» **Record set**:

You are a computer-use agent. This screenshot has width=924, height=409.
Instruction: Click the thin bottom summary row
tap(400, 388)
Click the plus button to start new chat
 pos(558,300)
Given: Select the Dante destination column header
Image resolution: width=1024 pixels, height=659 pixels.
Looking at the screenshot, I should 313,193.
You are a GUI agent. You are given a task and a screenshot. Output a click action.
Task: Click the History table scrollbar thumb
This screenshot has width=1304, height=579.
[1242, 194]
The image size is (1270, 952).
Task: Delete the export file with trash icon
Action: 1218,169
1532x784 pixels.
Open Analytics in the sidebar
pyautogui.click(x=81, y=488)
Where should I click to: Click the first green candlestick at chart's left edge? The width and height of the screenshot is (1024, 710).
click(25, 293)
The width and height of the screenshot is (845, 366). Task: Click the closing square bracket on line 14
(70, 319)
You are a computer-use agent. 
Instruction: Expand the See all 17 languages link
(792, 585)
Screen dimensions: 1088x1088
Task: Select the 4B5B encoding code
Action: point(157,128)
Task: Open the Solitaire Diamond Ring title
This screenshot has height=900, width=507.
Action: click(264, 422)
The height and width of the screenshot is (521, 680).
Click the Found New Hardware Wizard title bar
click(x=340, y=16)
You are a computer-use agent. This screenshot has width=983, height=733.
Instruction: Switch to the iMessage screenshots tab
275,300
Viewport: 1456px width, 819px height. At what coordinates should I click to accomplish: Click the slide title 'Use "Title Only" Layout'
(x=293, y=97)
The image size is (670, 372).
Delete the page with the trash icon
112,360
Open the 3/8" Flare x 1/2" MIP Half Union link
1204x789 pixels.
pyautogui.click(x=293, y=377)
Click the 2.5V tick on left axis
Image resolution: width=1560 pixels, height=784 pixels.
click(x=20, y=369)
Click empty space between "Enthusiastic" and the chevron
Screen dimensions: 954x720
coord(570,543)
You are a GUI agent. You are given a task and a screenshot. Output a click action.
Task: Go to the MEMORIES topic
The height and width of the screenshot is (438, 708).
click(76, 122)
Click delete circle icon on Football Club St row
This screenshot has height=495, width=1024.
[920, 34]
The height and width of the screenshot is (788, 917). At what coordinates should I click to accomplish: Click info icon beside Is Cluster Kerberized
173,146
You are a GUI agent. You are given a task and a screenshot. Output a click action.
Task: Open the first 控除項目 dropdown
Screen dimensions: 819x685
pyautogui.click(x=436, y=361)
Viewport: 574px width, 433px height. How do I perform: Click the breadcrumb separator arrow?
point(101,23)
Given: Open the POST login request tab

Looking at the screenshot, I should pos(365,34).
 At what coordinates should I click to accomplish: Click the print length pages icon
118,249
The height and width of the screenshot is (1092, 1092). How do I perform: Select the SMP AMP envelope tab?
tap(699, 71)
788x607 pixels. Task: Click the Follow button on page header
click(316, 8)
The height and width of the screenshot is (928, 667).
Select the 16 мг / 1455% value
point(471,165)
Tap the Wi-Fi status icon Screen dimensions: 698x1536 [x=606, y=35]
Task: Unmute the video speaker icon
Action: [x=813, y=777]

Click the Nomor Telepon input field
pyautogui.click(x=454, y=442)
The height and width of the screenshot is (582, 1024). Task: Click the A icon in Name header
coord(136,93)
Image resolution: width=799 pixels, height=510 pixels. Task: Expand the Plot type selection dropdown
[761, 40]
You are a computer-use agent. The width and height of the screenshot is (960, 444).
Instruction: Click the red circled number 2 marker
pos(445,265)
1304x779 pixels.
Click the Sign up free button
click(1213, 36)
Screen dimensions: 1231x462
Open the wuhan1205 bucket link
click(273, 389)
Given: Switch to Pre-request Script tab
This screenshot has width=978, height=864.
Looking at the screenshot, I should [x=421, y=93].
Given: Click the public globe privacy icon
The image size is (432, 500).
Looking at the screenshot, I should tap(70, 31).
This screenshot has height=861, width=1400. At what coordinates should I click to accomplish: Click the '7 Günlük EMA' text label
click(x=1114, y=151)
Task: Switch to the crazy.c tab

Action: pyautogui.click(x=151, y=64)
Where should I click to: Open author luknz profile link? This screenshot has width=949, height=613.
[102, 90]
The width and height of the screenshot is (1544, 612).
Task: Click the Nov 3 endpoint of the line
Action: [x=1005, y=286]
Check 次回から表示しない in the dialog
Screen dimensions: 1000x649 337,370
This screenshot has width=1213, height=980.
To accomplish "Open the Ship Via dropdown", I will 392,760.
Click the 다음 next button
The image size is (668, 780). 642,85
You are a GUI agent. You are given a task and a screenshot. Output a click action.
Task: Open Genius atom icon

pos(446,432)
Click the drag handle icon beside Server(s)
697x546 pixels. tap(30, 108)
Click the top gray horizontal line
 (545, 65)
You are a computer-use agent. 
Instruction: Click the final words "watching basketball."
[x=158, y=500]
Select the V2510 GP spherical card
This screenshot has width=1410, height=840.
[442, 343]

» **Task requirements**:
Once the listing above has been read, restate it exactly.

» **Task result**:
You are a computer-use agent. This screenshot has width=924, height=409.
Instruction: Click the thin bottom summary row
tap(400, 388)
Click the plus button to start new chat
 pos(558,300)
Given: Select the Dante destination column header
Image resolution: width=1024 pixels, height=659 pixels.
Looking at the screenshot, I should 313,193.
You are a GUI agent. You are given a task and a screenshot. Output a click action.
Task: Click the History table scrollbar thumb
This screenshot has width=1304, height=579.
[1242, 194]
The image size is (1270, 952).
Task: Delete the export file with trash icon
Action: 1218,169
1532x784 pixels.
Open Analytics in the sidebar
pyautogui.click(x=81, y=488)
Where should I click to: Click the first green candlestick at chart's left edge? The width and height of the screenshot is (1024, 710).
click(25, 293)
The width and height of the screenshot is (845, 366). Task: Click the closing square bracket on line 14
(70, 319)
You are a computer-use agent. 
Instruction: Expand the See all 17 languages link
(792, 585)
Screen dimensions: 1088x1088
Task: Select the 4B5B encoding code
Action: point(157,128)
Task: Open the Solitaire Diamond Ring title
This screenshot has height=900, width=507.
Action: click(264, 422)
The height and width of the screenshot is (521, 680).
Click the Found New Hardware Wizard title bar
click(x=340, y=16)
You are a computer-use agent. This screenshot has width=983, height=733.
Instruction: Switch to the iMessage screenshots tab
275,300
Viewport: 1456px width, 819px height. At what coordinates should I click to accomplish: Click the slide title 'Use "Title Only" Layout'
(x=293, y=97)
The image size is (670, 372).
Delete the page with the trash icon
112,360
Open the 3/8" Flare x 1/2" MIP Half Union link
1204x789 pixels.
pyautogui.click(x=293, y=377)
Click the 2.5V tick on left axis
Image resolution: width=1560 pixels, height=784 pixels.
click(x=20, y=369)
Click empty space between "Enthusiastic" and the chevron
Screen dimensions: 954x720
coord(570,543)
You are a GUI agent. You are given a task and a screenshot. Output a click action.
Task: Go to the MEMORIES topic
The height and width of the screenshot is (438, 708).
click(76, 122)
Click delete circle icon on Football Club St row
This screenshot has height=495, width=1024.
[920, 34]
The height and width of the screenshot is (788, 917). At what coordinates should I click to accomplish: Click info icon beside Is Cluster Kerberized
173,146
You are a GUI agent. You are given a task and a screenshot. Output a click action.
Task: Open the first 控除項目 dropdown
Screen dimensions: 819x685
pyautogui.click(x=436, y=361)
Viewport: 574px width, 433px height. How do I perform: Click the breadcrumb separator arrow?
point(101,23)
Given: Open the POST login request tab

Looking at the screenshot, I should pos(365,34).
 At what coordinates should I click to accomplish: Click the print length pages icon
118,249
The height and width of the screenshot is (1092, 1092). How do I perform: Select the SMP AMP envelope tab?
tap(699, 71)
788x607 pixels. Task: Click the Follow button on page header
click(316, 8)
The height and width of the screenshot is (928, 667).
Select the 16 мг / 1455% value
point(471,165)
Tap the Wi-Fi status icon Screen dimensions: 698x1536 [x=606, y=35]
Task: Unmute the video speaker icon
Action: [x=813, y=777]

Click the Nomor Telepon input field
pyautogui.click(x=454, y=442)
The height and width of the screenshot is (582, 1024). Task: Click the A icon in Name header
coord(136,93)
Image resolution: width=799 pixels, height=510 pixels. Task: Expand the Plot type selection dropdown
[761, 40]
You are a computer-use agent. The width and height of the screenshot is (960, 444).
Instruction: Click the red circled number 2 marker
pos(445,265)
1304x779 pixels.
Click the Sign up free button
click(1213, 36)
Screen dimensions: 1231x462
Open the wuhan1205 bucket link
click(273, 389)
Given: Switch to Pre-request Script tab
This screenshot has width=978, height=864.
Looking at the screenshot, I should [x=421, y=93].
Given: Click the public globe privacy icon
The image size is (432, 500).
Looking at the screenshot, I should tap(70, 31).
This screenshot has height=861, width=1400. At what coordinates should I click to accomplish: Click the '7 Günlük EMA' text label
click(x=1114, y=151)
Task: Switch to the crazy.c tab

Action: pyautogui.click(x=151, y=64)
Where should I click to: Open author luknz profile link? This screenshot has width=949, height=613.
[102, 90]
The width and height of the screenshot is (1544, 612).
Task: Click the Nov 3 endpoint of the line
Action: [x=1005, y=286]
Check 次回から表示しない in the dialog
Screen dimensions: 1000x649 337,370
This screenshot has width=1213, height=980.
To accomplish "Open the Ship Via dropdown", I will 392,760.
Click the 다음 next button
The image size is (668, 780). 642,85
You are a GUI agent. You are given a task and a screenshot. Output a click action.
Task: Open Genius atom icon

pos(446,432)
Click the drag handle icon beside Server(s)
697x546 pixels. tap(30, 108)
Click the top gray horizontal line
 (545, 65)
You are a computer-use agent. 
Instruction: Click the final words "watching basketball."
[x=158, y=500]
Select the V2510 GP spherical card
This screenshot has width=1410, height=840.
[442, 343]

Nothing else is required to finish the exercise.